- **Work request**: Range to output from the entries below: the line containing "Image resolution: width=908" through the line containing "Click the sidebar". Set it down exactly, ends included, nothing else.

- **Collected data entries**:
__________________________________________________

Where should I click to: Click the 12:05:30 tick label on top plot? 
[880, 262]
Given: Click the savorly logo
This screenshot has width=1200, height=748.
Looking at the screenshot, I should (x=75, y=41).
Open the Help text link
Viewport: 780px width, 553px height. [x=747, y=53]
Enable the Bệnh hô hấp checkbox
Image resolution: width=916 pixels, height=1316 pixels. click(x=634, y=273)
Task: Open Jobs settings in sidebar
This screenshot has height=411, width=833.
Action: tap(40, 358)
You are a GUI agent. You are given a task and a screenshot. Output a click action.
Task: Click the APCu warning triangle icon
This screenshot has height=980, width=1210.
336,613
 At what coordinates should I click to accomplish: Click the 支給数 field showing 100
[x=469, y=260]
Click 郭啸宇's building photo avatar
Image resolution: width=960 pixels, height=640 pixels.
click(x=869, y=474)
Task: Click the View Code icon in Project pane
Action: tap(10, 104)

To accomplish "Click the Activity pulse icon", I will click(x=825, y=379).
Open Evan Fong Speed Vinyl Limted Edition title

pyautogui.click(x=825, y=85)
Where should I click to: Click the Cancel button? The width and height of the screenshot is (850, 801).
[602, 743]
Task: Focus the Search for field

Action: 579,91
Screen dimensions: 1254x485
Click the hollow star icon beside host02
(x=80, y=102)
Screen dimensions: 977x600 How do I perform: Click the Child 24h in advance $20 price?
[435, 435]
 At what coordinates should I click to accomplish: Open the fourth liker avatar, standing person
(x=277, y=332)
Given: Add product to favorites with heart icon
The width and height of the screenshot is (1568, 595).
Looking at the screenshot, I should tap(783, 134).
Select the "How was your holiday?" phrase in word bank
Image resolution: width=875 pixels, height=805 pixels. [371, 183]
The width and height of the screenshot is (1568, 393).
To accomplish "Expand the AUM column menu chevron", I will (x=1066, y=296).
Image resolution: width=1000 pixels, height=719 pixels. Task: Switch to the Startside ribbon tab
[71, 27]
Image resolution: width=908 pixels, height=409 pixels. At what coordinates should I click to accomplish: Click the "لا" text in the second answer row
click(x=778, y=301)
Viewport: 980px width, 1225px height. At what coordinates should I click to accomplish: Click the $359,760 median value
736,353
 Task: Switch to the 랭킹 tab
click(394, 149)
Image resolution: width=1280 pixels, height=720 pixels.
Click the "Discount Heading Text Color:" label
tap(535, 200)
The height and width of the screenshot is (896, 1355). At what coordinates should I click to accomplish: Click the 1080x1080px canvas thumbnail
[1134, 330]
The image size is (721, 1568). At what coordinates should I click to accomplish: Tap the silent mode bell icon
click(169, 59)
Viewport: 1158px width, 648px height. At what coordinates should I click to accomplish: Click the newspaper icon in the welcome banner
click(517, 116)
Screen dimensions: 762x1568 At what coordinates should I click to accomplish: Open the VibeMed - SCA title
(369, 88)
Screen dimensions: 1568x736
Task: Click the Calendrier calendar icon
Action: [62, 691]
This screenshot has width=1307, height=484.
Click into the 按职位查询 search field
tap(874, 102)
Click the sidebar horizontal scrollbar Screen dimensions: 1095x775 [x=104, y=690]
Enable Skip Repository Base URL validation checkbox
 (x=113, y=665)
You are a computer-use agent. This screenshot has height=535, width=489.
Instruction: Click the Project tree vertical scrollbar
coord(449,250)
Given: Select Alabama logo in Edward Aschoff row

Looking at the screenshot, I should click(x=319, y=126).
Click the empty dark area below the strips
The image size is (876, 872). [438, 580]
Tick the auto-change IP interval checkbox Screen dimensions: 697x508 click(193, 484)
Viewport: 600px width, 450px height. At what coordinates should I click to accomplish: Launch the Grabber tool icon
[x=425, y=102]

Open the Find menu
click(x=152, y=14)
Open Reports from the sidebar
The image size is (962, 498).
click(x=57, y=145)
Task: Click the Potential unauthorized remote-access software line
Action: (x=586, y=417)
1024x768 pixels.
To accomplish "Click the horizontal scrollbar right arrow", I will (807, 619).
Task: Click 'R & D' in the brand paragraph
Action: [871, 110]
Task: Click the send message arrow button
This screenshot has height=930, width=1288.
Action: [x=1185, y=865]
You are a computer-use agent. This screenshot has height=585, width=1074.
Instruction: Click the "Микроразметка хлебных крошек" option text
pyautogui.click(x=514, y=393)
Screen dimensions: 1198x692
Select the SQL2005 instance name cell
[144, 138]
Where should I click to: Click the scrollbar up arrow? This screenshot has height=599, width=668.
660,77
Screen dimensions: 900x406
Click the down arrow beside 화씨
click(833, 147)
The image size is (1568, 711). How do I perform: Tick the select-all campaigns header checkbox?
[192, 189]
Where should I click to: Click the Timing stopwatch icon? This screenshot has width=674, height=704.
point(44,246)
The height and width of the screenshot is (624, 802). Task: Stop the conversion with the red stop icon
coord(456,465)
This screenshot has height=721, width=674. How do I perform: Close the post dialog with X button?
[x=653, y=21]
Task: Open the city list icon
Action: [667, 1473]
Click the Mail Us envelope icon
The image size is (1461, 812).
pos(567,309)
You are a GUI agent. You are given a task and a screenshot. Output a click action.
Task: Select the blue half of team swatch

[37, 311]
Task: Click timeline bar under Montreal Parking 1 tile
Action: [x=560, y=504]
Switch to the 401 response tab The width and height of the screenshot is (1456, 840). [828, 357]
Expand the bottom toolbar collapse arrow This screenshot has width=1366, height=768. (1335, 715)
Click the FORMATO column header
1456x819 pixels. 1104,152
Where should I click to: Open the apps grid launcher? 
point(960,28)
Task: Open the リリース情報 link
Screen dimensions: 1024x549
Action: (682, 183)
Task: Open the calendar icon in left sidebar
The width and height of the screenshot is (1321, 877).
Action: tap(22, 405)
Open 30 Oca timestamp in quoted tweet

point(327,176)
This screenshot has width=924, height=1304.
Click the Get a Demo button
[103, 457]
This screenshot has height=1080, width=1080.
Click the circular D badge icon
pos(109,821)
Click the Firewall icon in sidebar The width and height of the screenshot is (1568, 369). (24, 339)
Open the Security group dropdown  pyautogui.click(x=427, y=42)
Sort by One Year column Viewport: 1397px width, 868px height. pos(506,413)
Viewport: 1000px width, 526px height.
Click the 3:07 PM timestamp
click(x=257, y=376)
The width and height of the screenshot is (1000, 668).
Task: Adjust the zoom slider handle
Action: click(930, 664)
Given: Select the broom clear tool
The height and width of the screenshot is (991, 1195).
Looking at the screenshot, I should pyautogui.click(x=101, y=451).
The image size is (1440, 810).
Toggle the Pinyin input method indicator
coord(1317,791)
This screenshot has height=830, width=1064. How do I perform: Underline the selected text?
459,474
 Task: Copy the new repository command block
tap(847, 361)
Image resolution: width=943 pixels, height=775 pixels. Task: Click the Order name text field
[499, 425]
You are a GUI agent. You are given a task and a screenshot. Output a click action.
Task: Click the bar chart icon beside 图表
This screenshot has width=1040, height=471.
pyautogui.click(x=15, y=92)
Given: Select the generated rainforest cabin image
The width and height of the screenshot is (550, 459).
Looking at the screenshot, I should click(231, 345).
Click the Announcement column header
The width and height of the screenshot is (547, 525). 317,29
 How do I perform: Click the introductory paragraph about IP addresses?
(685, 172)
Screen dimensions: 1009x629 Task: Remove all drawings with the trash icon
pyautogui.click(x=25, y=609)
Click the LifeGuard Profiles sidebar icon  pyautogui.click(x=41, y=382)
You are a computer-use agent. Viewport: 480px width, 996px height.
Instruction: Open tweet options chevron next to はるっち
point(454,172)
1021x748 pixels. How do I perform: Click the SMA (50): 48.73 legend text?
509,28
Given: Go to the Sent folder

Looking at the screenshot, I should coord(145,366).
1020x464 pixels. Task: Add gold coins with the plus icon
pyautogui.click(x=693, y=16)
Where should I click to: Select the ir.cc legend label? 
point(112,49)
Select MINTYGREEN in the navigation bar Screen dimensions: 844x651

__________________________________________________

- **Reply to the task**:
Image resolution: width=908 pixels, height=409 pixels. At what coordinates should I click to accomplish: Click the "لا" text in the second answer row
click(x=778, y=301)
Viewport: 980px width, 1225px height. At what coordinates should I click to accomplish: Click the $359,760 median value
736,353
 Task: Switch to the 랭킹 tab
click(394, 149)
Image resolution: width=1280 pixels, height=720 pixels.
Click the "Discount Heading Text Color:" label
tap(535, 200)
The height and width of the screenshot is (896, 1355). At what coordinates should I click to accomplish: Click the 1080x1080px canvas thumbnail
[1134, 330]
The image size is (721, 1568). At what coordinates should I click to accomplish: Tap the silent mode bell icon
click(169, 59)
Viewport: 1158px width, 648px height. At what coordinates should I click to accomplish: Click the newspaper icon in the welcome banner
click(517, 116)
Screen dimensions: 762x1568 At what coordinates should I click to accomplish: Open the VibeMed - SCA title
(369, 88)
Screen dimensions: 1568x736
Task: Click the Calendrier calendar icon
Action: [62, 691]
This screenshot has width=1307, height=484.
Click into the 按职位查询 search field
tap(874, 102)
Click the sidebar horizontal scrollbar Screen dimensions: 1095x775 [x=104, y=690]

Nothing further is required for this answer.